# Mini Slingshot nut & bolt mod



## ForkLess (Aug 15, 2018)

I like these Chinese Steel Framed slingshots, I do not care for the tubes. I set this little guy up for full butterfly, 5/8"×3/8"×10 with thin red rubber from ether Wally World or Target. For 8mm's. With a few nuts, blots, & washers from my shop. I prefer the washers a bit smaller but is what I had & avoiding the hardware store.

I have another Frame I bent set up this way too, I will post a photo of that one as well after I take one.


----------



## Ibojoe (Mar 13, 2016)

Perfect


----------



## ForkLess (Aug 15, 2018)

Here is a Frame I bent out of some thick steel wire awhile ago.

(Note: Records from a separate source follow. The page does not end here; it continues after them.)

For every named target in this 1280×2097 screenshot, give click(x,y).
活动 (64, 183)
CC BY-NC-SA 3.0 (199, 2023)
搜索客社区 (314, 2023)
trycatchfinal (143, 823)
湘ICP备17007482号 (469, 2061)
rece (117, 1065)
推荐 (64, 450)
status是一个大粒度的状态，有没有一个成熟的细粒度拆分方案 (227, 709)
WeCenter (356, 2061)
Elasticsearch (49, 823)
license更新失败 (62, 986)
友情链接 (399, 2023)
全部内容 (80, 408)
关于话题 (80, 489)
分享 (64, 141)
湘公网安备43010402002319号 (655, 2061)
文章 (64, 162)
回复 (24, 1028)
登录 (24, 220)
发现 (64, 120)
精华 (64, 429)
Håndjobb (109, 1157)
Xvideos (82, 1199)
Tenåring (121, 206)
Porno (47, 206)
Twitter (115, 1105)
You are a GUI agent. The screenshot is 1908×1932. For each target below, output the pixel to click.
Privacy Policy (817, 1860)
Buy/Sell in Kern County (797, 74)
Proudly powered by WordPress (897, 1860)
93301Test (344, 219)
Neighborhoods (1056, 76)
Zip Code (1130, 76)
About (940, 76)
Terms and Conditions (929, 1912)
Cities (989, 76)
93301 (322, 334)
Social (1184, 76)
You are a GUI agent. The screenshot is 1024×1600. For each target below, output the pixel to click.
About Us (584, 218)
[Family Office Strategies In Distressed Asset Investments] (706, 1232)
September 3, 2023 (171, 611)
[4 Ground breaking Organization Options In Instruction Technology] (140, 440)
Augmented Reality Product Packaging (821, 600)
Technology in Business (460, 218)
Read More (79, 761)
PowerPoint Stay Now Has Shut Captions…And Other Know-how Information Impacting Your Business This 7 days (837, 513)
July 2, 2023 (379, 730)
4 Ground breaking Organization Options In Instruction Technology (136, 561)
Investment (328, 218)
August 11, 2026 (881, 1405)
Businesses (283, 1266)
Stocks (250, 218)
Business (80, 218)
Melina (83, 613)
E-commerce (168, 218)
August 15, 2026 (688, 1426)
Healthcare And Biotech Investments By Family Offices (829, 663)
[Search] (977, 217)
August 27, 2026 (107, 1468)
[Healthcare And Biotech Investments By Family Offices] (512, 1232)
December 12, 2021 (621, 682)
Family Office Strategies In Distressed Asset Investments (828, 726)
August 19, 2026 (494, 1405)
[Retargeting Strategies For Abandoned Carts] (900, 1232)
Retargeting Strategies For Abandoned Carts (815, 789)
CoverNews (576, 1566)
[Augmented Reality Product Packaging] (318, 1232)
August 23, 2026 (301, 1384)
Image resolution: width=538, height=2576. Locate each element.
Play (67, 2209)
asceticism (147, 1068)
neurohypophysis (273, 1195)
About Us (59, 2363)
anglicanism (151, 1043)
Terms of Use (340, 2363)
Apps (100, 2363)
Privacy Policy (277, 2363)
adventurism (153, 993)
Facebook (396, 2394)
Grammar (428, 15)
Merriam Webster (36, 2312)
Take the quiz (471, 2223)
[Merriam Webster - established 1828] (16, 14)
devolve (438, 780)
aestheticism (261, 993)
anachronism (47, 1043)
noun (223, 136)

I made it with tube & chains in mind. This worked great with the Northern tool score $5.00 slingshot originally posted by "Raventree78" So I tried it on this old guy, Works great. You can use it for OTT or TTF fixed. I have this one set up for TTF butterfly bbs  I will probably move it back to OTT but wanted to give this a try.


----------



## Tag (Jun 11, 2014)

Nice


----------



## NSFC (Mar 31, 2020)

I have not had the luxury of trying this setup, but always thought it looked like a clean setup.


----------